===== Source data =====

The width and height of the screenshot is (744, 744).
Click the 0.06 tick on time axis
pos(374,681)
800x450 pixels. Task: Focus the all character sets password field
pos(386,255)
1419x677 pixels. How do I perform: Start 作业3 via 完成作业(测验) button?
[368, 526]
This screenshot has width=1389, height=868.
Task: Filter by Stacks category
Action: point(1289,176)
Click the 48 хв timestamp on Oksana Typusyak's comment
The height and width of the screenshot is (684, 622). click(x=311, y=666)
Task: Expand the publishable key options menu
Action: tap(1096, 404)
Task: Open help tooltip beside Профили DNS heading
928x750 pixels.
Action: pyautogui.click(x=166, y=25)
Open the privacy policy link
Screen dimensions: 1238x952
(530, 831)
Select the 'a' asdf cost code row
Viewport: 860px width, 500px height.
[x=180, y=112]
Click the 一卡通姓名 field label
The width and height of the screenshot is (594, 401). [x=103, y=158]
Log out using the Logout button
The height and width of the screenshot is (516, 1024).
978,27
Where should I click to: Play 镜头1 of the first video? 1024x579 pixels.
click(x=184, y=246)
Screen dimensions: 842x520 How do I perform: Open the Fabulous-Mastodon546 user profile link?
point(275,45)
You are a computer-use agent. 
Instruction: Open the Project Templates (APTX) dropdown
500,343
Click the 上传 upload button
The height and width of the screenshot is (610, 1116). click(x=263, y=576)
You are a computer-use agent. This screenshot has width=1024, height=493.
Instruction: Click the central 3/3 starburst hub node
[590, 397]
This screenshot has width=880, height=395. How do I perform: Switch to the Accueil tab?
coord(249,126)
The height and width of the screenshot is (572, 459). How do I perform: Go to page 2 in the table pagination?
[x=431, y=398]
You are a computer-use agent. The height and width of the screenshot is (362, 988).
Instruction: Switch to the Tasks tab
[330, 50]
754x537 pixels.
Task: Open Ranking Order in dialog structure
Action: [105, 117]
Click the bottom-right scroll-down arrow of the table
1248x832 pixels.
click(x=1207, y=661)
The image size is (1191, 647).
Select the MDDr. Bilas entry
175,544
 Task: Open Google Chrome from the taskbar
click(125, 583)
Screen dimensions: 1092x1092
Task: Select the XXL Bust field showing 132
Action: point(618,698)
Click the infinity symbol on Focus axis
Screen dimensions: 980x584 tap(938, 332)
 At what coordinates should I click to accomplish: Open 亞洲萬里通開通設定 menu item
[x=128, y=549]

=====

• **Task goal**
Once the line containing "You are a computer-use agent. This" has been retyped, stop. Begin at the first line of the material and reproduce every line up to it exactly.

• **Written solution**
The width and height of the screenshot is (744, 744).
Click the 0.06 tick on time axis
pos(374,681)
800x450 pixels. Task: Focus the all character sets password field
pos(386,255)
1419x677 pixels. How do I perform: Start 作业3 via 完成作业(测验) button?
[368, 526]
This screenshot has width=1389, height=868.
Task: Filter by Stacks category
Action: point(1289,176)
Click the 48 хв timestamp on Oksana Typusyak's comment
The height and width of the screenshot is (684, 622). click(x=311, y=666)
Task: Expand the publishable key options menu
Action: tap(1096, 404)
Task: Open help tooltip beside Профили DNS heading
928x750 pixels.
Action: pyautogui.click(x=166, y=25)
Open the privacy policy link
Screen dimensions: 1238x952
(530, 831)
Select the 'a' asdf cost code row
Viewport: 860px width, 500px height.
[x=180, y=112]
Click the 一卡通姓名 field label
The width and height of the screenshot is (594, 401). [x=103, y=158]
Log out using the Logout button
The height and width of the screenshot is (516, 1024).
978,27
Where should I click to: Play 镜头1 of the first video? 1024x579 pixels.
click(x=184, y=246)
Screen dimensions: 842x520 How do I perform: Open the Fabulous-Mastodon546 user profile link?
point(275,45)
You are a computer-use agent. 
Instruction: Open the Project Templates (APTX) dropdown
500,343
Click the 上传 upload button
The height and width of the screenshot is (610, 1116). click(x=263, y=576)
You are a computer-use agent. This screenshot has width=1024, height=493.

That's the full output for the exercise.